Problem details:
Type out the data exactly as given. Skip any image.

▬▬▬▬▬▬

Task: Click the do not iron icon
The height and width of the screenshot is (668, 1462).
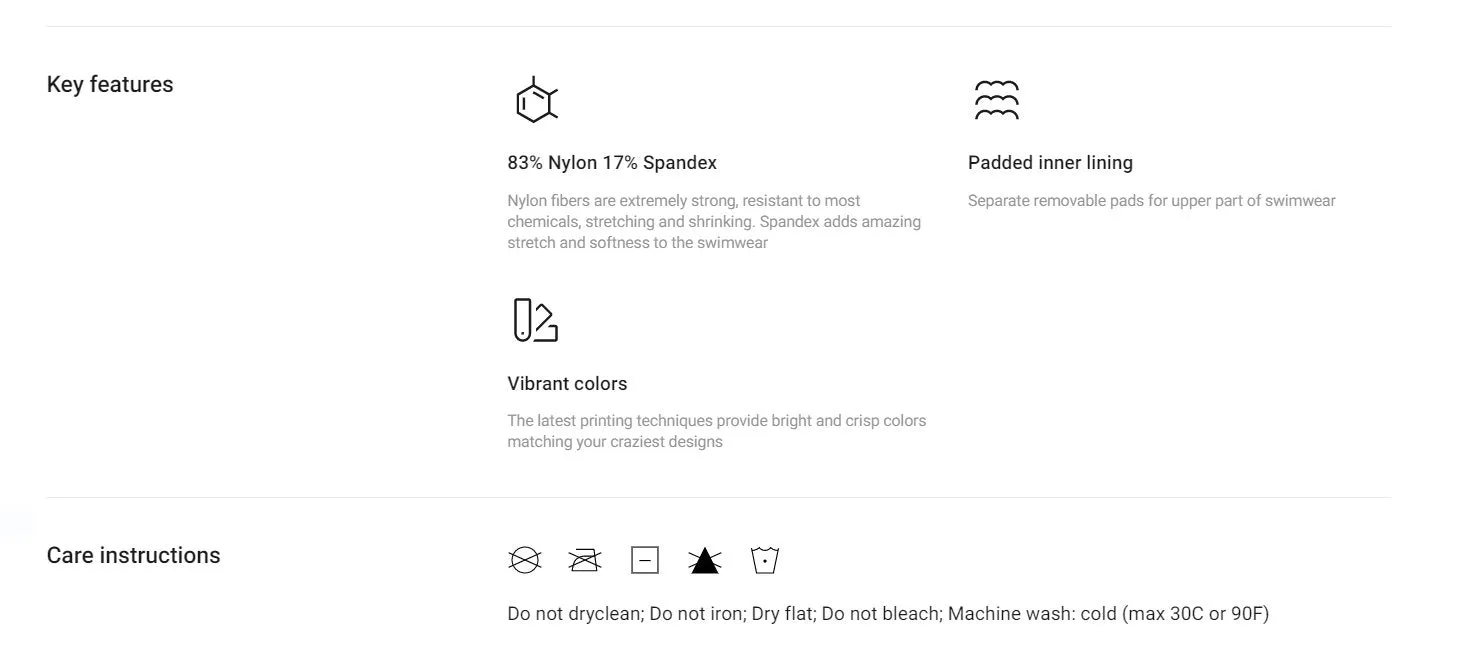Action: pos(585,561)
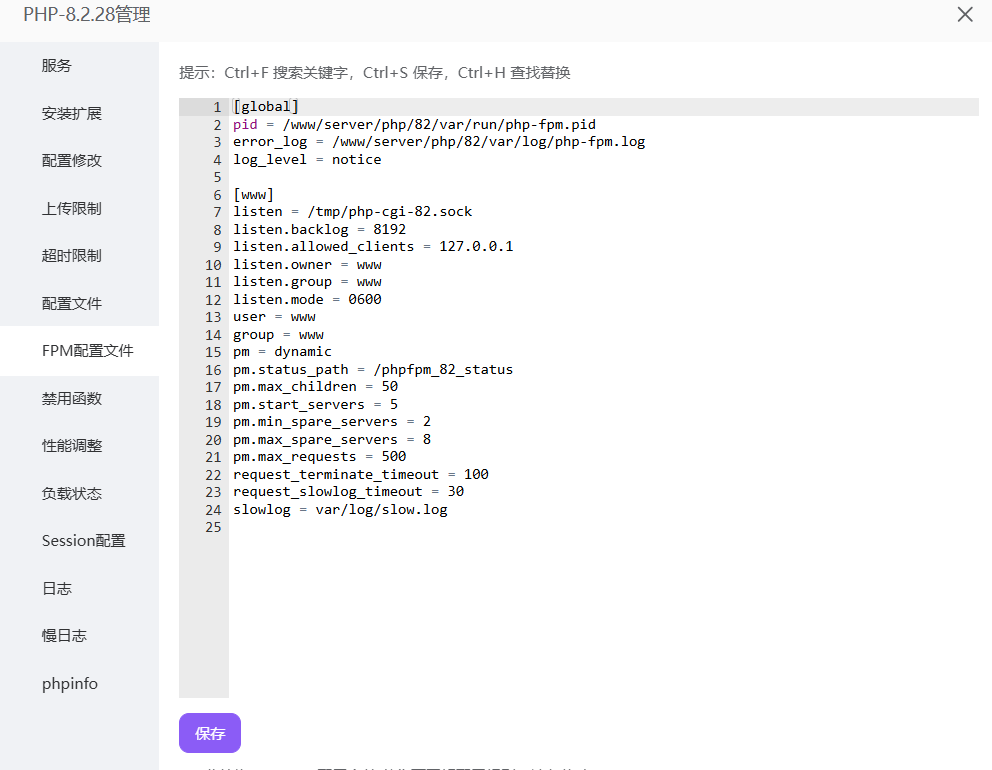Open the 服务 tab in sidebar

pyautogui.click(x=57, y=66)
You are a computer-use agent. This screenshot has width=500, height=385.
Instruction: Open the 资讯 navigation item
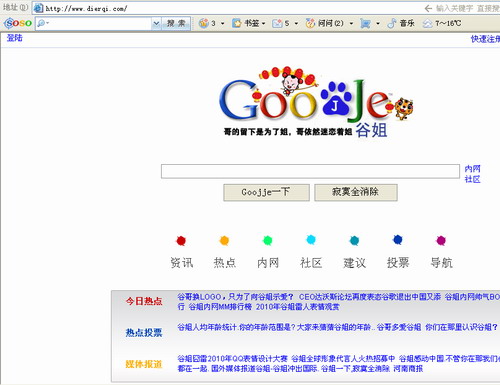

▬▬▬▬▬▬

Task response:
Task: Click the do not iron icon
The height and width of the screenshot is (668, 1462).
Action: pos(585,561)
Open the 服务 tab in sidebar

pyautogui.click(x=57, y=66)
You are a computer-use agent. This screenshot has width=500, height=385.
Instruction: Open the 资讯 navigation item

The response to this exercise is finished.